*** Opening of Source material ***

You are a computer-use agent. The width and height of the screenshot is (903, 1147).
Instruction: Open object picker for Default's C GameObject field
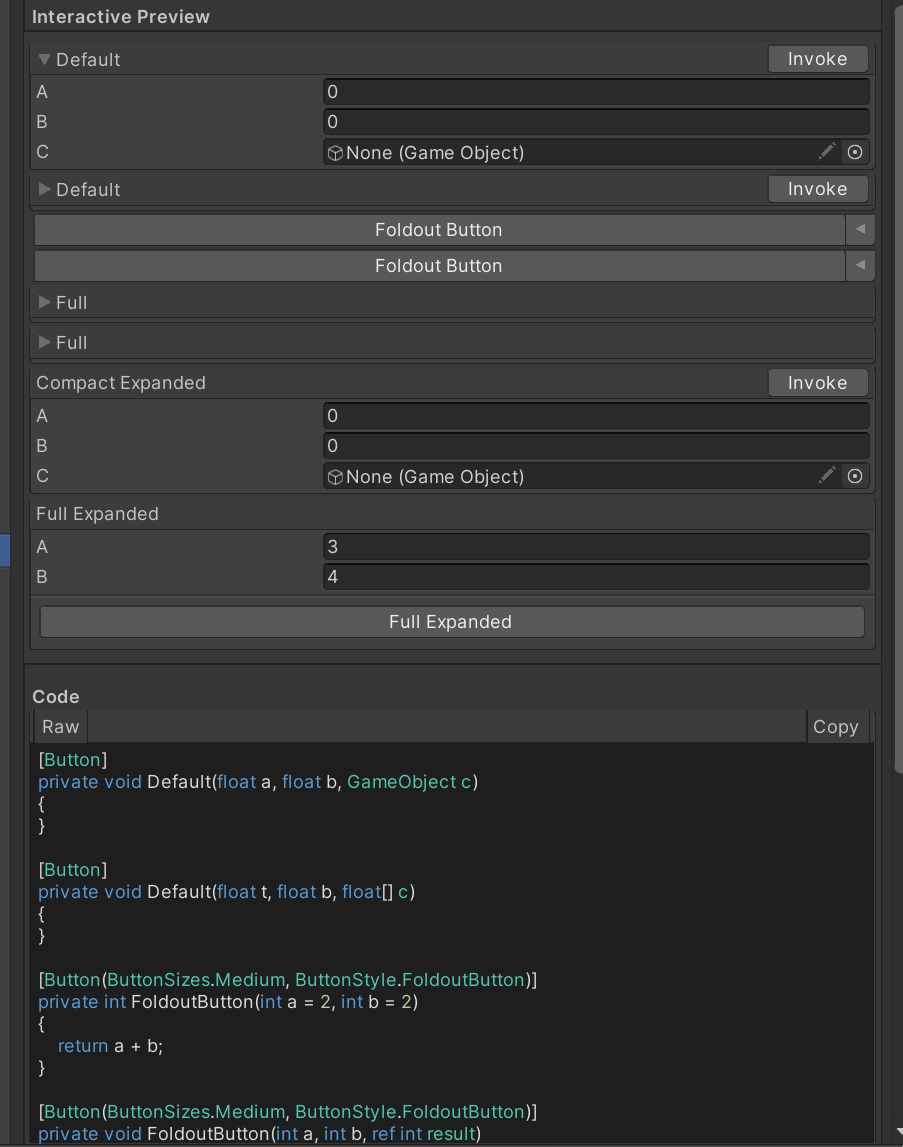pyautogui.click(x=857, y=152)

*** Close of Source material ***
*** Opening of Source material ***

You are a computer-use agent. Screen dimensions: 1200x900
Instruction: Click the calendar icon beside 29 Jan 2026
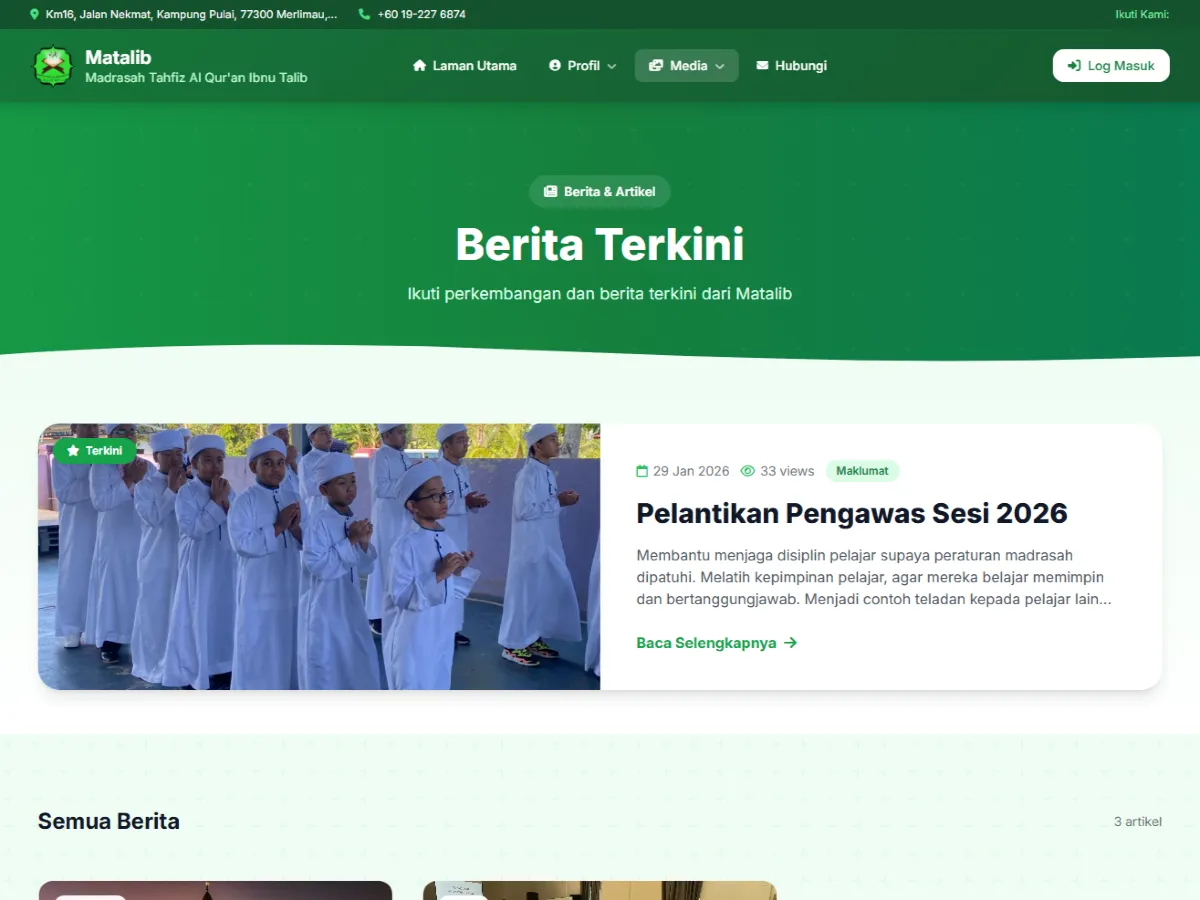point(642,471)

*** Close of Source material ***

= Your instructions =
All lines holding the word "computer" must be copied from the data.

= Solved problem =
You are a computer-use agent. The width and height of the screenshot is (903, 1147).
You are a computer-use agent. Screen dimensions: 1200x900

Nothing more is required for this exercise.